### EXTRACTED TEXT
......

Thus: David Lowenthal, The Past is a Foreign Country (Cambridge University Press: London, 1985), 54.
For repeat references, surname, abbreviated title, page number, thus: Lowenthal, Past is a Foreign Country, 88.
Article cited in footnote
Author’s first name(s), surname, title of article (in single quotes, title case), name of journal (in italics) volume, issue, year (in brackets), colon, page numbers. NB no comma between journal title and volume no.
Thus: Alison Turtle, ‘The Short-Lived Appointment of the First New South Wales Government Psychologist, Dr Lorna Hodgkinson’, Australian Historical Studies 25, no. 101 (October 1993): 569.
Repeat references: Turtle, ‘Short-Lived Appointment’, 567.
NB If no issue number or month, no comma between journal title and issue number or year.
Thus: Stan Grant, ‘My Grandfather’s Equality: Confronting the Cosmopolitan Frontier’, Griffith Review 60 (2018): 135.
Chapter cited in collection
Author’s first name (or, if unknown, initial), surname, title of chapter (in single quotes), editor(s) name(s), ed. or eds in brackets, then as for books above. Note that ‘ed.’ is an abbreviation but ‘eds’ is a contraction and is therefore not followed by a stop.
Thus: Tim Rowse, ‘A Short and Simple Provisional Code: The Pastoralist as Protector’, in Samuel Furphy and Amanda Nettelbeck (eds), Aboriginal Protection and Its Intermediaries in Britain’s Antipodean Colonies (New York and London: Routledge, 2019), 175‒93.
For repeat references: Rowse, ‘A Short and Simple Provisional Code’, 176.
Author (if known), title, name of newspaper in italics, day month year, page number.
Thus: ‘Quarterly Report: Aborigines Department’, Adelaide Observer, 5 May 1849, 2.
Oral sources should be cited as follows: interviewee’s name, interviewer’s name, place (i.e. where interview was conducted) date, month and year of interview, location of tape and/or transcript (with a reference number if held in a library).
Thus: Jill Smith, interviewed by author, Port Adelaide, 14 July 2019, tape and transcript held by author.
For repeat references: Jill Smith, 14 July 2019.

......

### DATA SEGMENT
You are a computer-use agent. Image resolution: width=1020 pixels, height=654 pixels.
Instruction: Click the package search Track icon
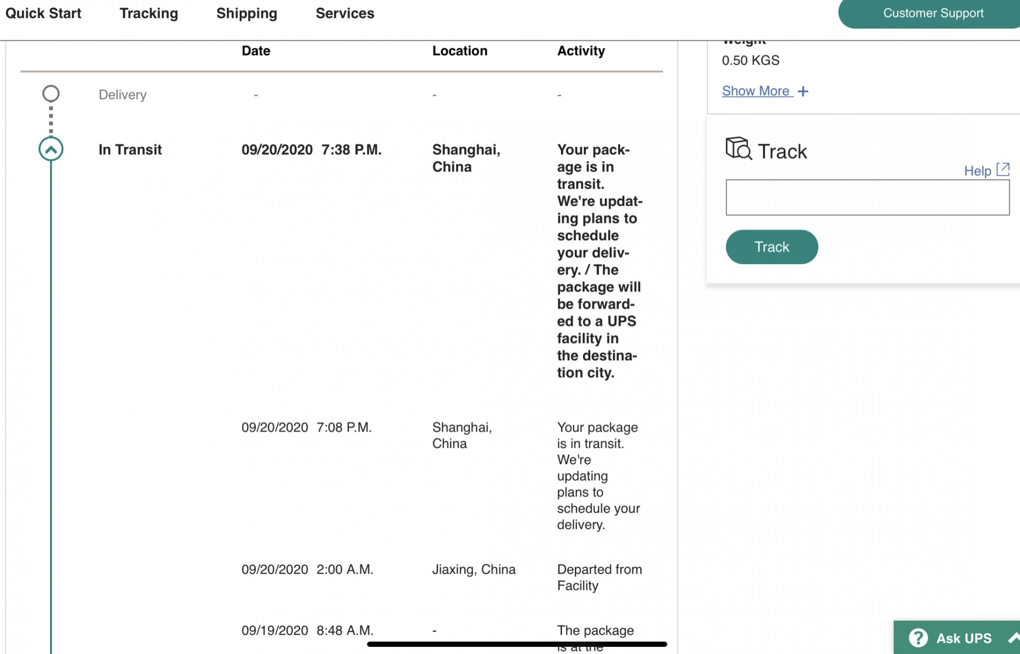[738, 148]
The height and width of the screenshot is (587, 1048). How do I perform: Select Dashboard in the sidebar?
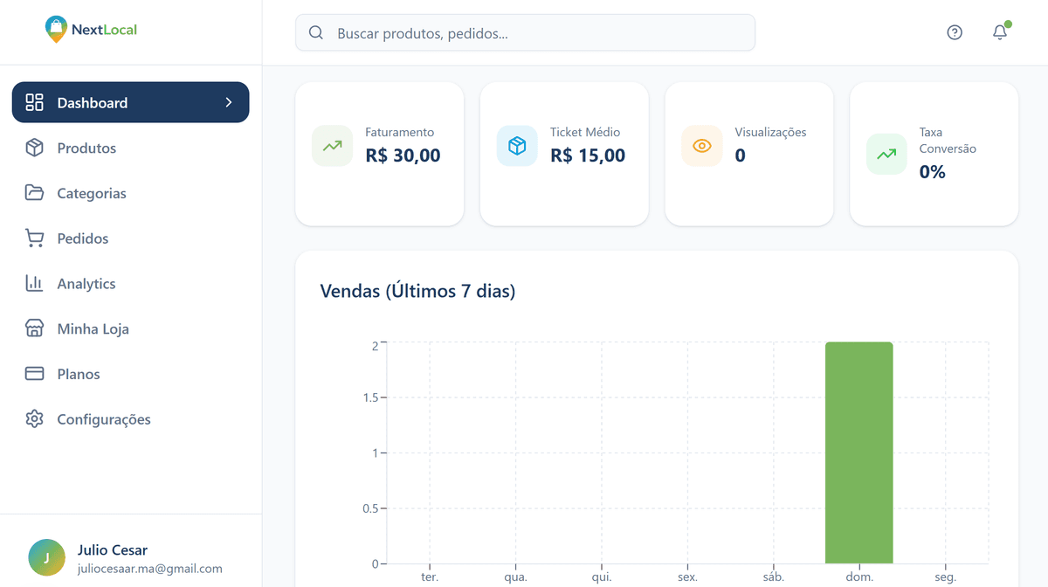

......

### WORK INSTRUCTIONS
A) Reproduce the passage of the citation guide from "NB If no issue" up to and including "Provisional Code’, 176.".
B) Using the citation guide, answer these questions:
(i) What page number does the repeat reference to Lowenthal's book give?
(ii) Why is "eds" not followed by a stop?
(iii) On what date was the interview with Jill Smith conducted?

### ANSWERS BY TASK
A)
NB If no issue number or month, no comma between journal title and issue number or year.
Thus: Stan Grant, ‘My Grandfather’s Equality: Confronting the Cosmopolitan Frontier’, Griffith Review 60 (2018): 135.
Chapter cited in collection
Author’s first name (or, if unknown, initial), surname, title of chapter (in single quotes), editor(s) name(s), ed. or eds in brackets, then as for books above. Note that ‘ed.’ is an abbreviation but ‘eds’ is a contraction and is therefore not followed by a stop.
Thus: Tim Rowse, ‘A Short and Simple Provisional Code: The Pastoralist as Protector’, in Samuel Furphy and Amanda Nettelbeck (eds), Aboriginal Protection and Its Intermediaries in Britain’s Antipodean Colonies (New York and London: Routledge, 2019), 175‒93.
For repeat references: Rowse, ‘A Short and Simple Provisional Code’, 176.

B)
(i) 88
(ii) It is a contraction.
(iii) 14 July 2019